**Recorded data**
※
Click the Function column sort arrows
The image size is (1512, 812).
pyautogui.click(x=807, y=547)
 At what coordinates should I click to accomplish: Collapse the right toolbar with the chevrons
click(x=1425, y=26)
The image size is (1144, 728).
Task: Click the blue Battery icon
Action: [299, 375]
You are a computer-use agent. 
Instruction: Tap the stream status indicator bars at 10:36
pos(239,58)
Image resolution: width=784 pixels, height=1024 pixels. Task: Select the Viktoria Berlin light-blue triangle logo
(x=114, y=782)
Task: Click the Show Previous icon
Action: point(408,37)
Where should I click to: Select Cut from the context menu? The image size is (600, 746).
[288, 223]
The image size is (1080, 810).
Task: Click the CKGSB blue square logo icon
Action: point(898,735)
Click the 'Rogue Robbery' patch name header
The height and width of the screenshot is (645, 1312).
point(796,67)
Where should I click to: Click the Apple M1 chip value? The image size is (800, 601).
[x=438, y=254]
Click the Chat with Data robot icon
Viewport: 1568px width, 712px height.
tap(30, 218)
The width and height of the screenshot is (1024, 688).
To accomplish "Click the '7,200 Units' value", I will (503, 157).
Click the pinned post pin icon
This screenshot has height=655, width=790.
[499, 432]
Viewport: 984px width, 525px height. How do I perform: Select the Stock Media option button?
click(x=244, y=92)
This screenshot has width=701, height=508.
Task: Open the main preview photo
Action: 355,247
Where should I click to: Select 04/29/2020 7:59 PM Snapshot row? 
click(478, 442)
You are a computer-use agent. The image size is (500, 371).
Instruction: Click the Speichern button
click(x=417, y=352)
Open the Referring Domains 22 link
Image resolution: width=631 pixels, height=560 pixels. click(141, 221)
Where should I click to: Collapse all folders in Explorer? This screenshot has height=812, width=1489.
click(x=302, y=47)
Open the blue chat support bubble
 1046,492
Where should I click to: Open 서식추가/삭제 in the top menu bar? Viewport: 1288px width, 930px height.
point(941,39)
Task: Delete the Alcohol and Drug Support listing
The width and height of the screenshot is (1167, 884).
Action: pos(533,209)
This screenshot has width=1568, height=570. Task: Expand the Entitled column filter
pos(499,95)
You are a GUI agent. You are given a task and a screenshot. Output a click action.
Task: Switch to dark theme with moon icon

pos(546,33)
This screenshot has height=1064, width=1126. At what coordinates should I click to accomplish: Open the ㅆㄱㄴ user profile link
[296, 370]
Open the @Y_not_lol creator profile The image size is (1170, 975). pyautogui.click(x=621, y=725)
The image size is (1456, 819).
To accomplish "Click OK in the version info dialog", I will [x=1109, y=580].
※
**Aim of the exercise**
Put every line of the data above into a two-column Markdown table with the columns "No." and "Text", one row per line, numbered in order, and skip any blank lines.

**Written solution**
| No. | Text |
|---|---|
| 1 | Click the Function column sort arrows |
| 2 | The image size is (1512, 812). |
| 3 | pyautogui.click(x=807, y=547) |
| 4 |  At what coordinates should I click to accomplish: Collapse the right toolbar with the chevrons |
| 5 | click(x=1425, y=26) |
| 6 | The image size is (1144, 728). |
| 7 | Task: Click the blue Battery icon |
| 8 | Action: [299, 375] |
| 9 | You are a computer-use agent.  |
| 10 | Instruction: Tap the stream status indicator bars at 10:36 |
| 11 | pos(239,58) |
| 12 | Image resolution: width=784 pixels, height=1024 pixels. Task: Select the Viktoria Berlin light-blue triangle logo |
| 13 | (x=114, y=782) |
| 14 | Task: Click the Show Previous icon |
| 15 | Action: point(408,37) |
| 16 | Where should I click to: Select Cut from the context menu? The image size is (600, 746). |
| 17 | [288, 223] |
| 18 | The image size is (1080, 810). |
| 19 | Task: Click the CKGSB blue square logo icon |
| 20 | Action: point(898,735) |
| 21 | Click the 'Rogue Robbery' patch name header |
| 22 | The height and width of the screenshot is (645, 1312). |
| 23 | point(796,67) |
| 24 | Where should I click to: Click the Apple M1 chip value? The image size is (800, 601). |
| 25 | [x=438, y=254] |
| 26 | Click the Chat with Data robot icon |
| 27 | Viewport: 1568px width, 712px height. |
| 28 | tap(30, 218) |
| 29 | The width and height of the screenshot is (1024, 688). |
| 30 | To accomplish "Click the '7,200 Units' value", I will (503, 157). |
| 31 | Click the pinned post pin icon |
| 32 | This screenshot has height=655, width=790. |
| 33 | [499, 432] |
| 34 | Viewport: 984px width, 525px height. How do I perform: Select the Stock Media option button? |
| 35 | click(x=244, y=92) |
| 36 | This screenshot has width=701, height=508. |
| 37 | Task: Open the main preview photo |
| 38 | Action: 355,247 |
| 39 | Where should I click to: Select 04/29/2020 7:59 PM Snapshot row?  |
| 40 | click(478, 442) |
| 41 | You are a computer-use agent. The image size is (500, 371). |
| 42 | Instruction: Click the Speichern button |
| 43 | click(x=417, y=352) |
| 44 | Open the Referring Domains 22 link |
| 45 | Image resolution: width=631 pixels, height=560 pixels. click(141, 221) |
| 46 | Where should I click to: Collapse all folders in Explorer? This screenshot has height=812, width=1489. |
| 47 | click(x=302, y=47) |
| 48 | Open the blue chat support bubble |
| 49 |  1046,492 |
| 50 | Where should I click to: Open 서식추가/삭제 in the top menu bar? Viewport: 1288px width, 930px height. |
| 51 | point(941,39) |
| 52 | Task: Delete the Alcohol and Drug Support listing |
| 53 | The width and height of the screenshot is (1167, 884). |
| 54 | Action: pos(533,209) |
| 55 | This screenshot has width=1568, height=570. Task: Expand the Entitled column filter |
| 56 | pos(499,95) |
| 57 | You are a GUI agent. You are given a task and a screenshot. Output a click action. |
| 58 | Task: Switch to dark theme with moon icon |
| 59 | pos(546,33) |
| 60 | This screenshot has height=1064, width=1126. At what coordinates should I click to accomplish: Open the ㅆㄱㄴ user profile link |
| 61 | [296, 370] |
| 62 | Open the @Y_not_lol creator profile The image size is (1170, 975). pyautogui.click(x=621, y=725) |
| 63 | The image size is (1456, 819). |
| 64 | To accomplish "Click OK in the version info dialog", I will [x=1109, y=580]. |